DIRECTIONS FOR THIS TASK: Copy the following rows verbatim, starting at the start of the rows and ending at the line containing "Action: pyautogui.click(x=429, y=394)", with both ends included.
┌──
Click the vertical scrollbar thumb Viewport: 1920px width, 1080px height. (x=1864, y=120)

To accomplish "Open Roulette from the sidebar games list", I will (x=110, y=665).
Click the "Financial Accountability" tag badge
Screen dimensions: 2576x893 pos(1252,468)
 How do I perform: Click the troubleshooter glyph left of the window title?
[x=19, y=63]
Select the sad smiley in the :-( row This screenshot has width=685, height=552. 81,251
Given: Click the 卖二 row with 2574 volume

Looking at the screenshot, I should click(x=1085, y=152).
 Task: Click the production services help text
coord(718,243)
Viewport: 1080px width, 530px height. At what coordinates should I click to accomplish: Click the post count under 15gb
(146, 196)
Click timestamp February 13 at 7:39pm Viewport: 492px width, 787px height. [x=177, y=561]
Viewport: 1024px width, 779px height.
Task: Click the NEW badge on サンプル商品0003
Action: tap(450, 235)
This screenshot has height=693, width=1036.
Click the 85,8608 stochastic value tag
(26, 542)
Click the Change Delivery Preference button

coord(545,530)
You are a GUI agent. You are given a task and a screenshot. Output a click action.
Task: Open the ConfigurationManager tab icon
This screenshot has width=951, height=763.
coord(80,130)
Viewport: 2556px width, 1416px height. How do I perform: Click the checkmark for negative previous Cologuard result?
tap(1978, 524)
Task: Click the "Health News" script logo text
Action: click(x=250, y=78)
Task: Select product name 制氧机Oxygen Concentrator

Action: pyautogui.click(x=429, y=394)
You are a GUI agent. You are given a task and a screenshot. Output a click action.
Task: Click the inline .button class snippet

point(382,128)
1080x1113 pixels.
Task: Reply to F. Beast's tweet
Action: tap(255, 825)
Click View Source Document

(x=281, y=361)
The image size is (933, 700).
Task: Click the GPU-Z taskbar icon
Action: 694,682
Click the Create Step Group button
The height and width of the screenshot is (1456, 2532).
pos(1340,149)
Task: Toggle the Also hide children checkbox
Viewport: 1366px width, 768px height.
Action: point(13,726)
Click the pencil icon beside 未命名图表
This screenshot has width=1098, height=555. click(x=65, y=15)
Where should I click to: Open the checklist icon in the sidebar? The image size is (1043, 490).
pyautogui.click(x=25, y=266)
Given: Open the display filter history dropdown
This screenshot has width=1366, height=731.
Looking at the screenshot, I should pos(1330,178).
└──
SOLUTION TO THIS PROBLEM:
Click the vertical scrollbar thumb Viewport: 1920px width, 1080px height. (x=1864, y=120)

To accomplish "Open Roulette from the sidebar games list", I will (x=110, y=665).
Click the "Financial Accountability" tag badge
Screen dimensions: 2576x893 pos(1252,468)
 How do I perform: Click the troubleshooter glyph left of the window title?
[x=19, y=63]
Select the sad smiley in the :-( row This screenshot has width=685, height=552. 81,251
Given: Click the 卖二 row with 2574 volume

Looking at the screenshot, I should click(x=1085, y=152).
 Task: Click the production services help text
coord(718,243)
Viewport: 1080px width, 530px height. At what coordinates should I click to accomplish: Click the post count under 15gb
(146, 196)
Click timestamp February 13 at 7:39pm Viewport: 492px width, 787px height. [x=177, y=561]
Viewport: 1024px width, 779px height.
Task: Click the NEW badge on サンプル商品0003
Action: tap(450, 235)
This screenshot has height=693, width=1036.
Click the 85,8608 stochastic value tag
(26, 542)
Click the Change Delivery Preference button

coord(545,530)
You are a GUI agent. You are given a task and a screenshot. Output a click action.
Task: Open the ConfigurationManager tab icon
This screenshot has width=951, height=763.
coord(80,130)
Viewport: 2556px width, 1416px height. How do I perform: Click the checkmark for negative previous Cologuard result?
tap(1978, 524)
Task: Click the "Health News" script logo text
Action: click(x=250, y=78)
Task: Select product name 制氧机Oxygen Concentrator

Action: pyautogui.click(x=429, y=394)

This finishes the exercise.